Keeping the effects of cultural capital and the entitlements of the disadvantaged households’ constant, the school provides to be the secondary habitus and space for enculturation for the EWS children. The point of departure for this framework germinates from the argument that equality in school resources does not necessarily lead to equal learning outcomes, and thus making a case for empirically testing if more choice always leads to greater freedom. Drawing from Sens work on culmination outcomes and comprehensive outcomes, the process aspect incorporated in comprehensive outcome assumes significance in testing and explaining the hypothesised argument - two children would end up differently with respect to the learning outcomes because they are treated differently. Therefore, when the focus is conversion of school resources into functionings and capabilities, the role of recognition assumes great significance.

Citing North (2006), distributional justice can be defined where all children have access to quality schooling and opportunities in education are accessible to all (inclusive of fairness with respect to availability of qualified teachers, updated resources and facilities), but the role of recognition as a measure of social justice highlights the representation (textbooks, curriculum and pedagogy and school policies, to mention a few forms of representation) of dominant or marginalised groups. Recognition as a remedy for the economic and cultural injustice (Adams, 2014) further address the issue when school as transformative space is discussed.


Research Questions:


  1. How have the cognitive capabilities evolved in presence and absence of school choice for DG/EWS children in elementary education?
  2. Which schools are potentially explaining the expansion of opportunity sets for the disadvantaged children in light of the larger issue of social justice and recognition.

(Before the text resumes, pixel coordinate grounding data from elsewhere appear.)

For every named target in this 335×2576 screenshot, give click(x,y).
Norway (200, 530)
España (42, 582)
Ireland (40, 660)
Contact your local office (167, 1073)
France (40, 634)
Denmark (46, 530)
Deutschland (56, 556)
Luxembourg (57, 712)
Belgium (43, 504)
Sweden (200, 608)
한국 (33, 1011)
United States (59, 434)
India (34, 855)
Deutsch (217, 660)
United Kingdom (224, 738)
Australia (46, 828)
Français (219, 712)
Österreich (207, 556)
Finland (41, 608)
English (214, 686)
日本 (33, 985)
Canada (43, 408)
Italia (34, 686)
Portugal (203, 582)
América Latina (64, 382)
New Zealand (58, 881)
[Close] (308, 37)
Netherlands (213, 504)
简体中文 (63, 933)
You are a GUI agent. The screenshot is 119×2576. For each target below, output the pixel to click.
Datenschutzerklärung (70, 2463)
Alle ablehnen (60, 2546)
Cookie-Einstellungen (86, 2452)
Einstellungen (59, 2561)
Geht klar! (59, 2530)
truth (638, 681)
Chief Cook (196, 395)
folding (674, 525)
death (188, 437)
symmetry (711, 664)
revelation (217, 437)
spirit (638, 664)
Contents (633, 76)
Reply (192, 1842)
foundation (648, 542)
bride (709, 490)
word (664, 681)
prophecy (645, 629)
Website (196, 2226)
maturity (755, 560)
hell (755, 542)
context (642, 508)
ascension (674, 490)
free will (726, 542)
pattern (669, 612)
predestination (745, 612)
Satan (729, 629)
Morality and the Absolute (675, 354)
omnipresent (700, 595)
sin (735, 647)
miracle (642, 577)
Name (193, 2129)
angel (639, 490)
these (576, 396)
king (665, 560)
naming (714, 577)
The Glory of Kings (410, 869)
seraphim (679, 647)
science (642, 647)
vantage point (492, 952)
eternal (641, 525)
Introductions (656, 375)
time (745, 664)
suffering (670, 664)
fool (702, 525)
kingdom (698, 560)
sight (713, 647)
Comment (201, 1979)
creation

In light of the above research questions, following hypothesis will be tested:

  • Schools are the first institution for capability expansion and school choice under RTE (2009) expands the opportunities and capabilities of EWS children in Private schools as compared to their counterparts.
  • The normative frameworks governing implementation of RTE will help making schools more inclusive spaces and would foster better learning environment for EWS children.



The study uses the data by the Directorate of Basic Education, Govt. of Uttar Pradesh for the admission applications for free-ship quota under RTE, Section 12.1.C, for the year 2015.Household survey was conducted by tracking 130 houesholds that applied for admission in Class I under RTE, Section 12.1.C in lucknow, which is the capital and major minority concentrated district of Uttar Pradesh. These under privileged children are spread across different types of schools (Low-Fee Private schools, Private Unaided, Public and ‘others’), where 80 children consist of those who availed the admission under Section 12.1.C and remaining served as control group for the study.

The nature of evolving capabilites is understood by tracking the evolution of cognitive capabiliy over three years. The notion of evolving capability has been operationalised by extracting indicators listed by National Council for Research in Education and Training (NCERT). NCERT came up with list of functiongs required at the end of each level for English, Mathematics and Hindi. Thus, creating vector of cognitive capability for each specified level - pre-primary, class I and class II, the paper helps understand the formation of capabiliy as a result of the focus on ‘comprehensive outcomes’ in schooling. Modelling cognitive capability by using an index of schooling characteristics, the study attempts to emperically establish the role of conversion factor by quantifying the role of recognition and resulting inclusion in explaining the formation of cognitive capability in formal education.

Finally, the research aims to contribute to the nature and quality of the alternative added under school choice that would essentially expand the reslf freedom and choice sets of DG/EWS households.